The only people who'd care about this, ignoring the lizardman constant, would be some members of the old left who think anything the US does overseas is bad and that the FBI is always bad anyway. Yes, it has Twitter cooperating with the FBI, but they're cooperating with the FBI to do the kinds of things that are actually the government's job to do. There's a big difference between the FBI doing this and the FBI using Twitter to interfere with domestic politics.

As a non-American, I certainly care about the US interfering in other countries by spreading disinformation. Even if it were my own government, I care about Twitter acting as a free propaganda arm of the government to give it more influence when I want it to have less influence in the world, because I don't think it is actually generally acting in my best interest when it does these things.

As a non-American, I certainly care about the US interfering in other countries by spreading disinformation.

Notice the languages: Russian and Arabic. The countries that speak those languages aren't shining models of democracy.

when I want it to have less influence in the world

The US also has influence in the world through normal ambassadors. This argument implies that the US must get rid of all of its ambassadors. It implies that the White House should never make any press releases. It implies that the US should never get involved in any treaties that are in its own interest. It implies that the US should never perform any military action anywhere, any time. "This is bad because it gives the US influence" is a ridiculously general argument which implies that the US should never do anything that has any political implications, at least not for its own benefit.

"This is bad because it gives the US influence" is a ridiculously general argument which implies that the US should never do anything that has any political implications, at least not for its own benefit.

It's a good thing I didn't say that then. I said the US has too much and therefore I care about it extending its influence in this specific way.

This is ridiculous. There is Ambassadorship, the act of making nice with other states, and then there's Empire, the act of cajoling and beating other states until they resemble your own. I like the idea of the US making a mutual-security-and-trade deal with the People's Republic of El Kazukistan; I'm not going to be happy when the reality of that mutual-security-and-trade deal turns out to be "US troops help the foreign government bulldoze their own people over when they start to protest for better wages from the 1452 McDonald's franchises that were opened in El Kazukistan last year."

If the US wants to dominate the world, it should at least do it the hard way and say it wants to outright annex a country or two, not merely build some military bases and establish non-voting territories.

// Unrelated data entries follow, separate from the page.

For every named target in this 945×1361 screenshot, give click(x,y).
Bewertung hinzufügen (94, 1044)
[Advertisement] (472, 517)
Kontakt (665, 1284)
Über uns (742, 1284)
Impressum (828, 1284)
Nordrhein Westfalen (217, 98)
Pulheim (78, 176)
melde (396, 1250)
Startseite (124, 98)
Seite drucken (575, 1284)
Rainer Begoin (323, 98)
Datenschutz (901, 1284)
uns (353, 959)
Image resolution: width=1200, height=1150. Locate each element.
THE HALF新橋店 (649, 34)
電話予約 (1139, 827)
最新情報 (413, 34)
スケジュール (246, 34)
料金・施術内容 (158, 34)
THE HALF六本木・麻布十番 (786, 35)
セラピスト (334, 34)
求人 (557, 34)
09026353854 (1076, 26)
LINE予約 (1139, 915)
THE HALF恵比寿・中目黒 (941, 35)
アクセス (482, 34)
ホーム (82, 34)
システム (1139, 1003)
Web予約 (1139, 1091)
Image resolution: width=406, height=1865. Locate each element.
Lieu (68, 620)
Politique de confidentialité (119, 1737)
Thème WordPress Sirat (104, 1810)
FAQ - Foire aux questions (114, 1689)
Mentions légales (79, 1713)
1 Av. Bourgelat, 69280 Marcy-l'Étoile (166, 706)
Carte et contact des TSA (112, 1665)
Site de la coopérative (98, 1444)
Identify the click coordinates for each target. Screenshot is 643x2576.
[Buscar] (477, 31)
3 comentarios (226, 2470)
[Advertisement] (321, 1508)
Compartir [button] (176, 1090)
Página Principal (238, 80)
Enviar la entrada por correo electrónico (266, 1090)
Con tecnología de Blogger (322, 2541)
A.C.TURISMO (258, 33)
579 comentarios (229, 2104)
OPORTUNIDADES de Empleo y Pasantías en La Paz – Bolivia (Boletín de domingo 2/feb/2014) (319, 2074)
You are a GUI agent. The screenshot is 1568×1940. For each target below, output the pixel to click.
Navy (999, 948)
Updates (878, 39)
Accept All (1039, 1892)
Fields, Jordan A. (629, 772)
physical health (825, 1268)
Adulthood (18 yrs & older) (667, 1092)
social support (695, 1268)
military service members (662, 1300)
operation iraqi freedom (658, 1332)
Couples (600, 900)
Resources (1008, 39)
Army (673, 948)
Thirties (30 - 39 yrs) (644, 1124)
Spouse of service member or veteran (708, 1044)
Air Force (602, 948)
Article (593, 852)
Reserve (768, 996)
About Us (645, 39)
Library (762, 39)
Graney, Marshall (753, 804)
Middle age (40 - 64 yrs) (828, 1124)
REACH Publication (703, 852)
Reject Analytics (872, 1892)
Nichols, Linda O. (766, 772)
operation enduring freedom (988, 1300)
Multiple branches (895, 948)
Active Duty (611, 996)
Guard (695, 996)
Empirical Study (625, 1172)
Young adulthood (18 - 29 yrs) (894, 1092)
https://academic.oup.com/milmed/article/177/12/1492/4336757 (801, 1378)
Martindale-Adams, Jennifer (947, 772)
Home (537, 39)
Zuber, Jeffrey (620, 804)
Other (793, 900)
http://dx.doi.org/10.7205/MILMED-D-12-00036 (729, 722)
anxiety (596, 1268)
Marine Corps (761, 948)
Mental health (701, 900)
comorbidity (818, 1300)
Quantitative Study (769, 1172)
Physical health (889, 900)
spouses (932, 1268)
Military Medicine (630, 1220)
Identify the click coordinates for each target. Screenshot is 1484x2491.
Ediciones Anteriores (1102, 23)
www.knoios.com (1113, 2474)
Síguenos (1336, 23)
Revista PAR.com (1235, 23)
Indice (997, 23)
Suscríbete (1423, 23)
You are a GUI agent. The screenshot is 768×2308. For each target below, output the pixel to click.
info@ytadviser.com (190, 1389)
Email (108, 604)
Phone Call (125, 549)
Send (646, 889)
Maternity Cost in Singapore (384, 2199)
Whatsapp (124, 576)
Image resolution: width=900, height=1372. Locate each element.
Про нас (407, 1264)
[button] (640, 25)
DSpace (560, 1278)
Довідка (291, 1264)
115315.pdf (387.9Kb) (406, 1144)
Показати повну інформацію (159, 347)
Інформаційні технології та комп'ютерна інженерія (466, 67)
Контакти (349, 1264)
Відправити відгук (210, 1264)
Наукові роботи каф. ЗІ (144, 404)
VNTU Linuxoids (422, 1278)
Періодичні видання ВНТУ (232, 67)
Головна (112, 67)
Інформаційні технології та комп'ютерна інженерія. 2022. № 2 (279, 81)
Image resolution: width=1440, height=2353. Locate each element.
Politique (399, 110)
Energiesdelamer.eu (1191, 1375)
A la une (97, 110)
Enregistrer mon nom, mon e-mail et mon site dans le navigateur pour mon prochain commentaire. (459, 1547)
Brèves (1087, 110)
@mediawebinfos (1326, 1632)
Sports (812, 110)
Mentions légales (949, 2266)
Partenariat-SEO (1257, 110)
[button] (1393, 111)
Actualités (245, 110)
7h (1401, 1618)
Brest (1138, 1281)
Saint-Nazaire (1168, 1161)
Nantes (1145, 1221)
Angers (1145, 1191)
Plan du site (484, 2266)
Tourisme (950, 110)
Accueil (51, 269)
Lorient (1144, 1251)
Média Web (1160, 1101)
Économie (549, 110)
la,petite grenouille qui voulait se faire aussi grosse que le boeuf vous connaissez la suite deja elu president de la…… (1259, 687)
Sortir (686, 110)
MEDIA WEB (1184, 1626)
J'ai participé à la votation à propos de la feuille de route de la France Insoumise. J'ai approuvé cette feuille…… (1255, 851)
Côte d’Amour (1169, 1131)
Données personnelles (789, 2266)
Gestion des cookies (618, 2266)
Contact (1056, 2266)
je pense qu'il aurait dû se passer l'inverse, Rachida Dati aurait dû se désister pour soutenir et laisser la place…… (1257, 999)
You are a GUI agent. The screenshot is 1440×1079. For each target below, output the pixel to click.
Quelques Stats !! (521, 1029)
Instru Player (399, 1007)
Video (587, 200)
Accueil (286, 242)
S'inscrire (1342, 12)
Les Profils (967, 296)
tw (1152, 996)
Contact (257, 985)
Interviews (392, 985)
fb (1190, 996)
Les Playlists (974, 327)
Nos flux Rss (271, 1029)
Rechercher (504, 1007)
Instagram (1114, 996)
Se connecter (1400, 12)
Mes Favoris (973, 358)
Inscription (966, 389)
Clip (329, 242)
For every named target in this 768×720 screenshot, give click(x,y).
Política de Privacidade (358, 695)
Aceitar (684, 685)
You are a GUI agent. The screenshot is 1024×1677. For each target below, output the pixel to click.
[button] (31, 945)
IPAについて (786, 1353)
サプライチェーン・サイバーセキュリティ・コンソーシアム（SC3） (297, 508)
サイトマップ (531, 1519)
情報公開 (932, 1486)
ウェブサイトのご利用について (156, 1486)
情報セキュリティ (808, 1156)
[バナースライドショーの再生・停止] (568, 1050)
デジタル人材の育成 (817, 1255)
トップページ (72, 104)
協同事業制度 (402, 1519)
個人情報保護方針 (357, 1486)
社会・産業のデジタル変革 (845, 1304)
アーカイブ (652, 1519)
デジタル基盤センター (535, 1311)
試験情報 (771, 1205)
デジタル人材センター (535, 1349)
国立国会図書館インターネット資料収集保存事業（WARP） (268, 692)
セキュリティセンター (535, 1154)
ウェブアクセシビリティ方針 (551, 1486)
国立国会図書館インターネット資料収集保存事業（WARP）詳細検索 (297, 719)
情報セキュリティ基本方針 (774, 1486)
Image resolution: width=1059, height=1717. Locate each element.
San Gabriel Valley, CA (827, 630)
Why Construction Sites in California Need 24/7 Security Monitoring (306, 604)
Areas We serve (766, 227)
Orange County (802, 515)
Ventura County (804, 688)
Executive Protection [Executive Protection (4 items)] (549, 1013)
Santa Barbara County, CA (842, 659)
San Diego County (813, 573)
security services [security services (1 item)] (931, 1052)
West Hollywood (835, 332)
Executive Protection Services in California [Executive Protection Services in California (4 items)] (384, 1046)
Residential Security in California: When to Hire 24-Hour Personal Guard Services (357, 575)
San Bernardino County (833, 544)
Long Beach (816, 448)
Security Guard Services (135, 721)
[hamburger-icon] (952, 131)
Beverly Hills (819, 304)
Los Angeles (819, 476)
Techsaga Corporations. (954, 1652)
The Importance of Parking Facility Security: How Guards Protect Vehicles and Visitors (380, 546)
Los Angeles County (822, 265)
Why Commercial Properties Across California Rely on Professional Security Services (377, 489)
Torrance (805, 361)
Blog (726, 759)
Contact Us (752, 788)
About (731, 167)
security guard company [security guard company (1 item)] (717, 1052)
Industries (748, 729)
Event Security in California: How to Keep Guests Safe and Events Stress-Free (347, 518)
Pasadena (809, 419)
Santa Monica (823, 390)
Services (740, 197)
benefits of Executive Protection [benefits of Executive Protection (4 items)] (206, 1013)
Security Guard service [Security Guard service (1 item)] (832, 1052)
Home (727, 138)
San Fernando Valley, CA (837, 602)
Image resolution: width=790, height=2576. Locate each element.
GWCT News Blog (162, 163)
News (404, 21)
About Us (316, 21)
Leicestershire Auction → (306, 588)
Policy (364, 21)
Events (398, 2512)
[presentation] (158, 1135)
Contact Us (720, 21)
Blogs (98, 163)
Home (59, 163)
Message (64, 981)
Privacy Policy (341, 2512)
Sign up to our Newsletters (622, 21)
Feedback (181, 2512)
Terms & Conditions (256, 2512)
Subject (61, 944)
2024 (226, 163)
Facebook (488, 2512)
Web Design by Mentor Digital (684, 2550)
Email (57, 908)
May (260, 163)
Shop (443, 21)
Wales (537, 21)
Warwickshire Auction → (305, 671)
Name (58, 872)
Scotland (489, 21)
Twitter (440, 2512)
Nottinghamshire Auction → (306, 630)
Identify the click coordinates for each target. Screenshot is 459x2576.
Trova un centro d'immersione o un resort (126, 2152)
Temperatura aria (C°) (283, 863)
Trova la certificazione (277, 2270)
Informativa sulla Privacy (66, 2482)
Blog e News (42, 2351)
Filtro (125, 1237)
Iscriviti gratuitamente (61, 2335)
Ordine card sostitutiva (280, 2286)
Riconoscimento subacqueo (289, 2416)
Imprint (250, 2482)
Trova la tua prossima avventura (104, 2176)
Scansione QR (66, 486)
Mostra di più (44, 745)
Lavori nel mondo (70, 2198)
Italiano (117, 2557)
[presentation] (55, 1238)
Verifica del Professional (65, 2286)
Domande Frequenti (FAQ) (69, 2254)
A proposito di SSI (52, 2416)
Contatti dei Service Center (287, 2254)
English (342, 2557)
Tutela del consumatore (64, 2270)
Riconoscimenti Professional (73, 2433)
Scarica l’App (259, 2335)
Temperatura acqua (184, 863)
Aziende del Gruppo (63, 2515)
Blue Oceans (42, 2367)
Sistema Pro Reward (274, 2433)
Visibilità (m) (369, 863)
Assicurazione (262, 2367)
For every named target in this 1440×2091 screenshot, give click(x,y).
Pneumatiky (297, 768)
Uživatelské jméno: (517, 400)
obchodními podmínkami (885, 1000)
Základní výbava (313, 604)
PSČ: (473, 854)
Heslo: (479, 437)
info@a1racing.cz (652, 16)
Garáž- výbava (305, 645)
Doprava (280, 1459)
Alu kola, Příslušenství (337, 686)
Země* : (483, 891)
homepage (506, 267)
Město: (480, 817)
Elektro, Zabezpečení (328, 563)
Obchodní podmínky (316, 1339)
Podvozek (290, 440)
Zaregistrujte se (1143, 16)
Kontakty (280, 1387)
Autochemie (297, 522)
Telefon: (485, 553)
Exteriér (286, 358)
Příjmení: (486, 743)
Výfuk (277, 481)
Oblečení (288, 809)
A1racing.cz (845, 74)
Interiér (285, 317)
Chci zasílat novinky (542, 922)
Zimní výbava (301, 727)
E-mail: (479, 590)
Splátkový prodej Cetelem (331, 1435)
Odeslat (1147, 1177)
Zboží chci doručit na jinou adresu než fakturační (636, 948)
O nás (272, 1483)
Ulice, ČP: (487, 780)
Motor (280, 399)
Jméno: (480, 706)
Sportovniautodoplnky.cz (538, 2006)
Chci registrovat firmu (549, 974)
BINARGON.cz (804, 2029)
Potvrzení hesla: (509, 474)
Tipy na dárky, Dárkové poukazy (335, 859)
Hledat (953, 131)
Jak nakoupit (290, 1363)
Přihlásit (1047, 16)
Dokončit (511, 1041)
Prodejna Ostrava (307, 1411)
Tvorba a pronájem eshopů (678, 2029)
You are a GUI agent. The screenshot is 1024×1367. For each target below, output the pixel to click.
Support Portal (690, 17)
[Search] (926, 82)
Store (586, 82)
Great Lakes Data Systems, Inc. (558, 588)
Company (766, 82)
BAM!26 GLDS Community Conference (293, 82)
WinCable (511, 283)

This is ridiculous. There is Ambassadorship, the act of making nice with other states, and then there's Empire, the act of cajoling and beating other states until they resemble your own. I

The poster I was responding to did not make any such distinction; he referred to influence.

no one is objecting to influence in the form of merely making nice; be charitable, not pedantic

It's not pedantic. It's being vague about exactly what he objects to.

If he actually described specific types of influence that he didn't like, it would be possible to argue that propaganda didn't fit the description or that it fit the description but the description isn't very useful. There's a reason people here are asked to speak plainly.